Hybrid Retrieval Augmented Generation for Technical Document QA
Maria Santos Perez
Co-Presenters: Individual Presentation
College: Hennings College of Science Mathematics and Technology
Major: MS.COMPUTER/SCIENCE
Faculty Research Mentor: Dan Liu
Abstract:
Organizations that rely on large technical manuals often face challenges in quickly locating accurate and authoritative information. Traditional document systems require manual searching across hundreds of pages, which can slow onboarding, reduce efficiency, and increase the risk of misinterpretation. This project presents the design and evaluation of a citation-grounded AI assistant intended to modernize legacy documentation systems while maintaining strict evidence control.
The system implements a retrieval-augmented generation (RAG) architecture combining vector similarity search with keyword-based retrieval in a PostgreSQL database using pgvector. Documents are parsed into structured chunks that preserve section hierarchies, tables, equations, and cross-references. A hybrid ranking strategy dynamically adjusts weights between semantic similarity and exact token matching to improve precision for section numbers, engineering standards, and table lookups. The language model is constrained to generate responses exclusively from retrieved content and must return a deterministic fallback when sufficient evidence is not found.
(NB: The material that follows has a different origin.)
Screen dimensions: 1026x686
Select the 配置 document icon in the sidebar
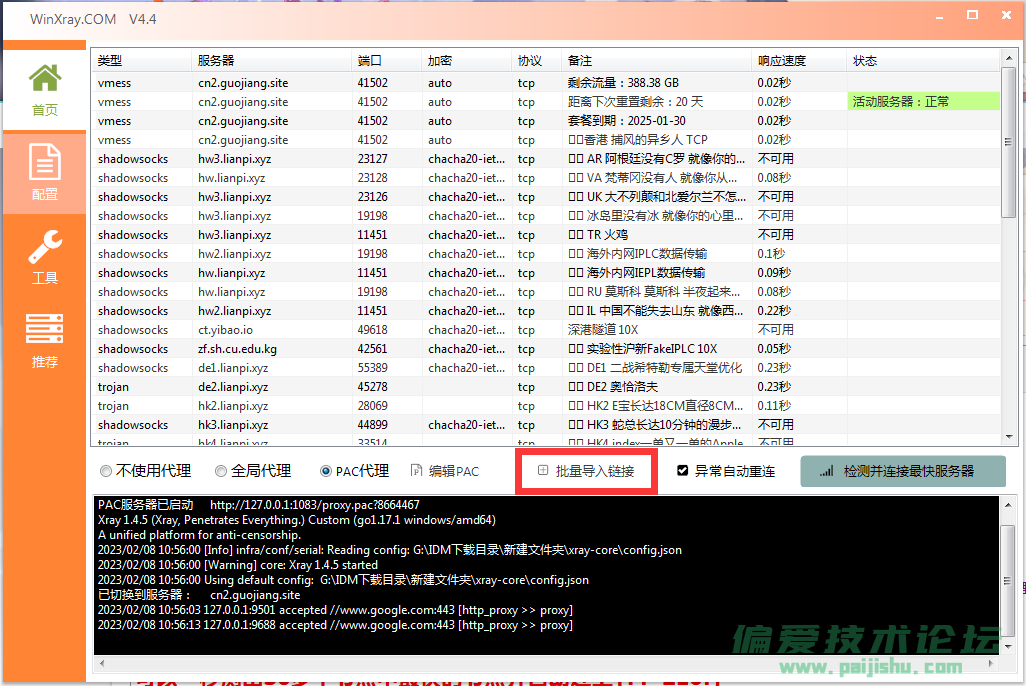tap(44, 162)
Evaluation using a structured benchmark set demonstrates strong retrieval coverage and reliable citation grounding, particularly for table-based and cross-referenced queries. This work contributes a practical framework for organizations seeking to upgrade static documentation systems into interactive, AI-powered knowledge tools while minimizing hallucination risk and ensuring traceable, evidence-based outputs. Future work includes expanded benchmarking and automated change-tracking integration.